Pero si hubo un tiempo en el que –con razón- se miraba con horror aquella caricatura de cristiano que es el beato, hoy en cambio, nos hemos situado en el polo opuesto; y este es el caso del hombre que nos ocupa, un hombre al que no hace falta recordar la importancia de la Geometría, del trabajo, pues ha puesto en ella toda su confianza hasta el punto de dar de lado a la Fe. O, al menos, no sabe dónde situar a ésta.


Por eso, al mirar las obras de los hombres de hoy (insisto), creo que es apropiado dar la vuelta al comentario de Gilson y afirmar: sí, la Geometría ha sido clave en el progreso, pero también la Fe.

Decía el profesor sir Arthur Clutton-Brock que “las grandes cosas de la historia las han hecho los grandes amantes, los santos, los hombres de ciencia y los artistas. El problema de la civilización es dar la oportunidad a cada hombre de ser santo, hombre de ciencia o artista. Pero este problema no se puede afrontar, menos aún solucionar, a menos que los hombres deseen ser santos, hombres de ciencia o artistas y, si lo van a desear de forma continua y consciente, se les debe enseñar qué significa ser esas cosas”.

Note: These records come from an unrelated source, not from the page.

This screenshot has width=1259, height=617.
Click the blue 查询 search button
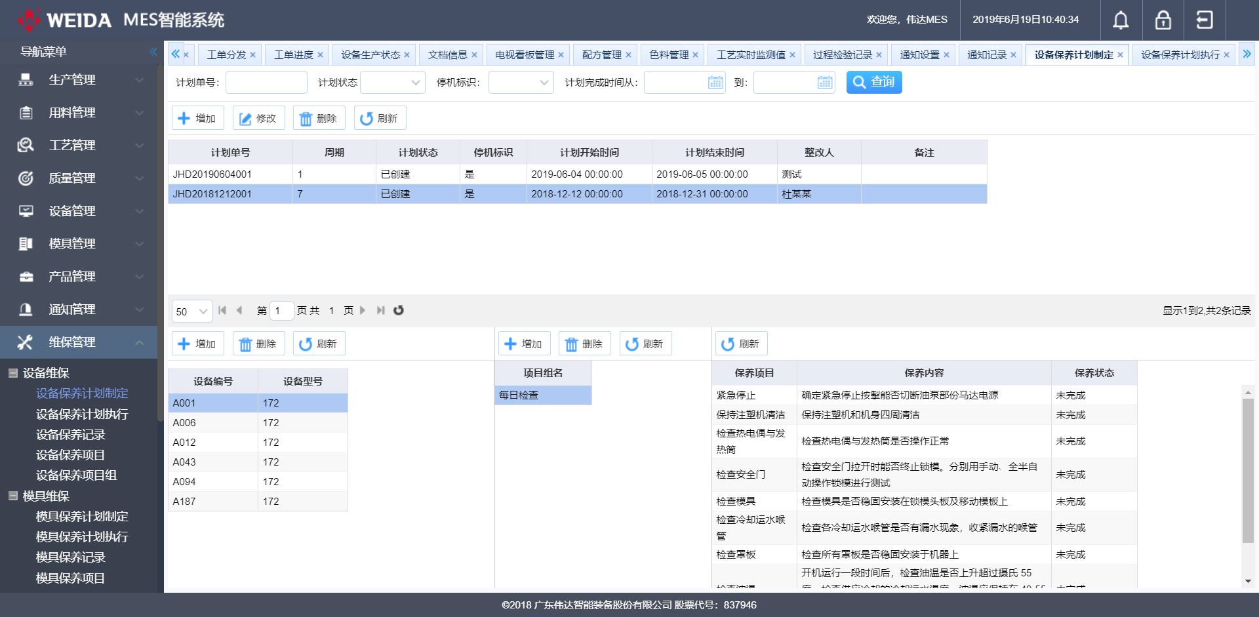(873, 82)
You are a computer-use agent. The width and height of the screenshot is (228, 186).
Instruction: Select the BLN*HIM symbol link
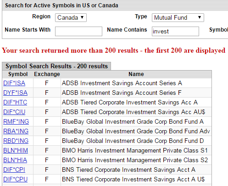[16, 151]
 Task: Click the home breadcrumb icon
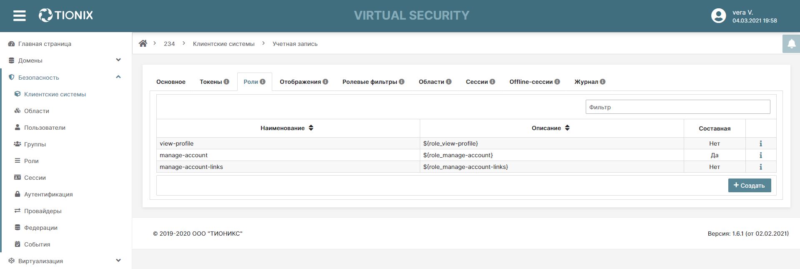[143, 43]
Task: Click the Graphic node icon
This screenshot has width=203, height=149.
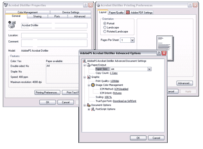Action: [89, 77]
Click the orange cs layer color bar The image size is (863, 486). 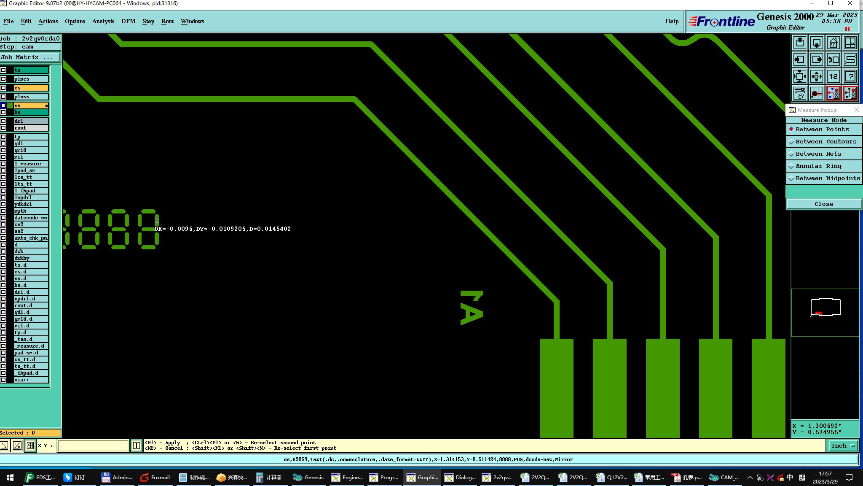click(31, 88)
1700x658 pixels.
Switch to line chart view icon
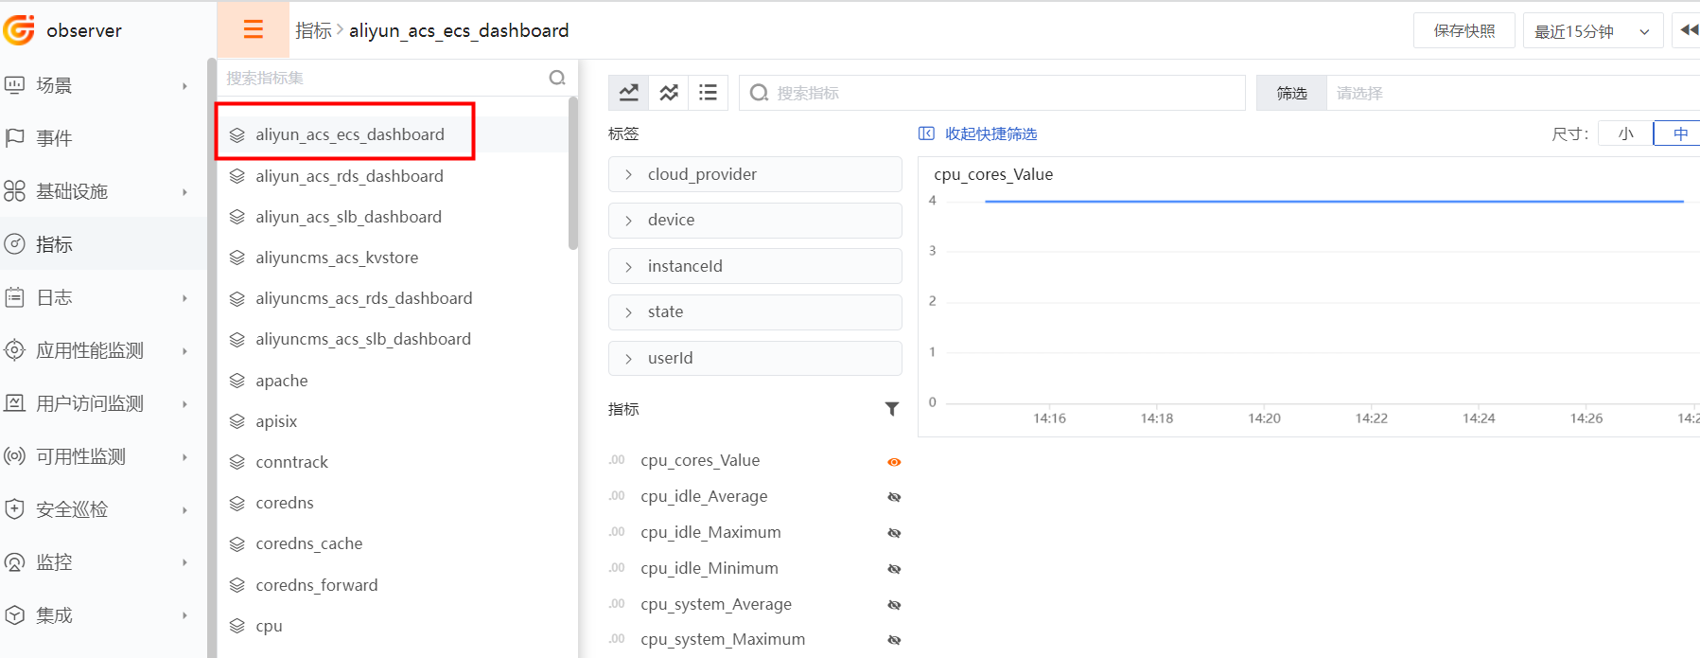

Enseñar, pues, para poder desear. Pero no se puede desear algo si no se conoce. Nuestros jóvenes conocen hoy bastante sobre los hombres de ciencia y los artistas, pero poco o nada se les dice de los santos. No porque no los haya en estos siglos, repletos de mártires como nunca los ha habido, sino porque prefieren silenciarlos. Los santos son esos hombres y mujeres que recuerdan el valor del heroísmo tanto en lo grande como en lo pequeño. Un heroísmo cargado de olvido de sí que contrasta con tanta figura de escaparate que sólo sabe de derechos y seguridades.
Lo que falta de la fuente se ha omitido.